In [None]:
!git branch

# モデルのアウトプットの分析

In [None]:
from sgcn import SignedGCNTrainer, SignedGCNPredictor
from parser import parameter_parser
from utils import tab_printer, read_graph, score_printer, save_logs
import easydict
import argparse
import pandas as pd
import numpy as np
import torch
import json
import networkx as nx
from sklearn.metrics import roc_auc_score, roc_curve, auc
from sklearn.metrics import accuracy_score,confusion_matrix
from sklearn.model_selection import train_test_split
from IPython.display import display
import matplotlib.pyplot as plt
%matplotlib inline

In [None]:
data_name = input()

In [None]:
new_args = easydict.EasyDict({
        "edge_path": f'../input/{data_name}/{data_name}_network.csv',
        "features_path":  f'../input/{data_name}/{data_name}_node_feature.csv',
        "nodes_path": f'../input/{data_name}/{data_name}_gt.csv',
        "embedding_path": f'../tmp/embedding/{data_name}_sgcn_feature05.pkl', # tmp folder for cross-validation
        "regression_weights_path": f'../tmp/weights/{data_name}_sgcn_feature05.pkl',
        "inductive_model_path": f'../output/inductive/{data_name}_model', # or None
        "log_path": f'../logs/{data_name}_logs_feature05.json',
        "epochs":300,
        "test_size":0.33,
        "reduction_iterations": 128,
        "reduction_dimensions": 30,
        "seed": 42,
        "lamb": 0.0,
        "learning_rate": 0.001,  
        "weight_decay": 10e-4, 
        # "layers": [64, 32,16,8],
        "layers": [32, 2,],
        "spectral_features":False,
        "general_features": True,  
        "sample_num":None,
        "class_weights":False,
        "node_under_sampling":False,
        "hidden_residual":False,
        "eval_freq":1,
        "subgraph_training":False,
        "l1_lambda":0.01,
})

In [None]:
new_edges, new_nodes_dict = read_graph(new_args)
if data_name  == 'amazon':
    new_edges['positive_edges'] = new_edges['positive_edges'] + [[d,s] for s,d in new_edges['positive_edges']]
    new_edges['negative_edges'] = new_edges['negative_edges'] + [[d,s] for s,d in new_edges['negative_edges']]
X = np.array(pd.read_csv(f'../input/{data_name}/{data_name}_node_feature.csv')) # general node features

In [None]:
training_dataset = input('学習に使ったデータセット：')

In [None]:
predictor = SignedGCNPredictor(new_args, f'../output/inductive/{training_dataset}_model', X, new_edges,new_nodes_dict)

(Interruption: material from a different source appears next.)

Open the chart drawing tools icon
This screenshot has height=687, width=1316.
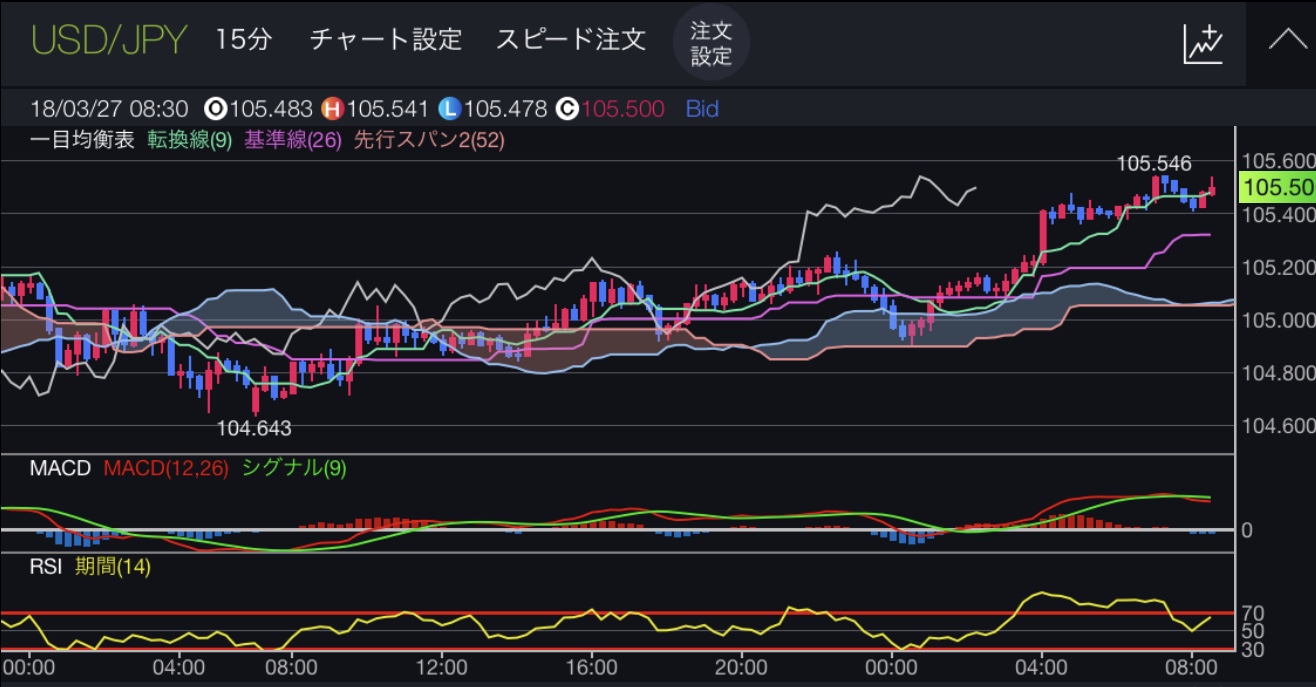(1203, 44)
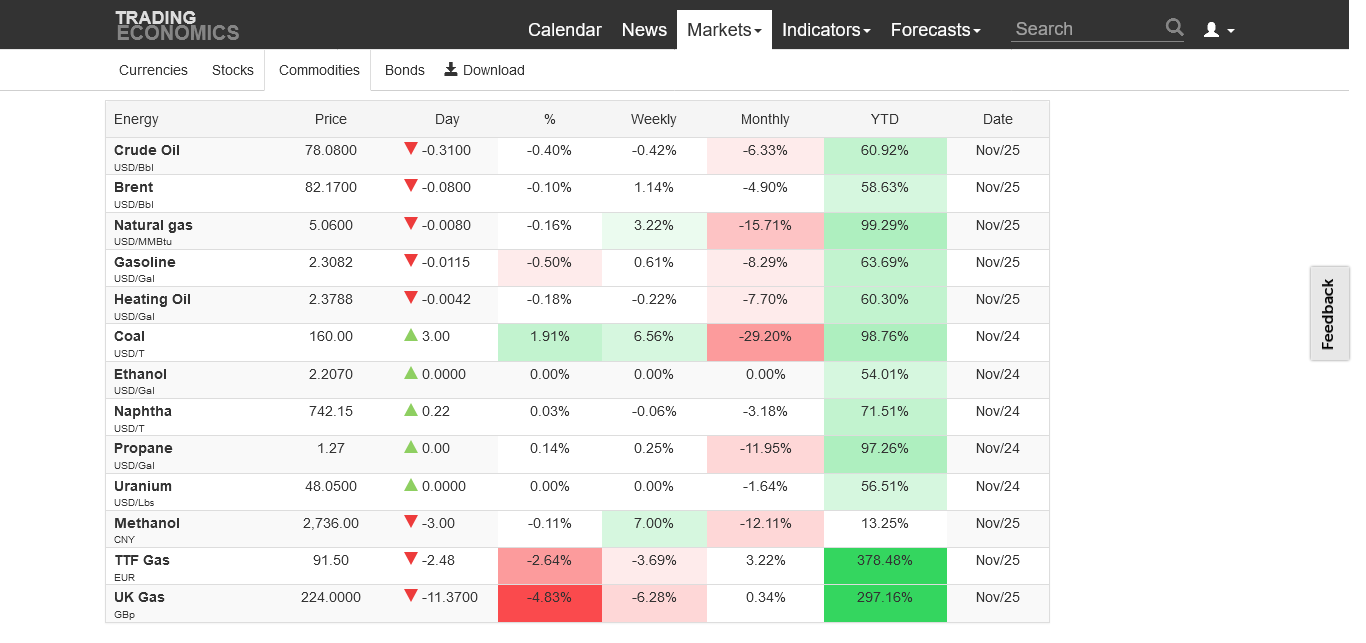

predictions = predictor.predict()
predict_labels = predictions.argmax(1)

In [None]:
weights = predictor.model.regression_weights.cpu().detach().numpy()

all_z = predictor.z.cpu().detach().numpy()

Z = all_z[new_nodes_dict['indice']]

y = new_nodes_dict['label']

y = np.array([1 if i==-1 else 0 for i in y])

In [None]:
used_train_indcie = np.load(f'../output/inductive/{training_dataset}_train_indice.npy')

used_test_indcie = np.load(f'../output/inductive/{training_dataset}_test_indice.npy')

In [None]:
_ = plt.hist(weights[:,1])

## ロジスティック回帰で確認

In [None]:
from sklearn.linear_model import LogisticRegression,Lasso
from sklearn.model_selection import StratifiedKFold
from sklearn.metrics import roc_auc_score

In [None]:
kf = StratifiedKFold(n_splits=10,shuffle=True,random_state=0)

In [None]:
auc_scores = []
for train_idx, test_idx in kf.split(X=np.arange(len(y)),y=y):
    Z_train, Z_test, y_train, y_test = Z[train_idx], Z[test_idx], y[train_idx], y[test_idx]
    logistic = LogisticRegression()
    logistic.fit(Z_train,y_train)
    y_pred = logistic.predict_proba(Z_test)[:,1]
    auc_score = roc_auc_score(y_true=y_test,y_score=y_pred)
    auc_scores.append(auc_score)

In [None]:
np.mean(auc_scores)

In [None]:
np.dot(Z_train,weights)

## 保存

In [None]:
np.save(arr=Z,file=f'../for_analysis/Z_{data_name}_2.npy')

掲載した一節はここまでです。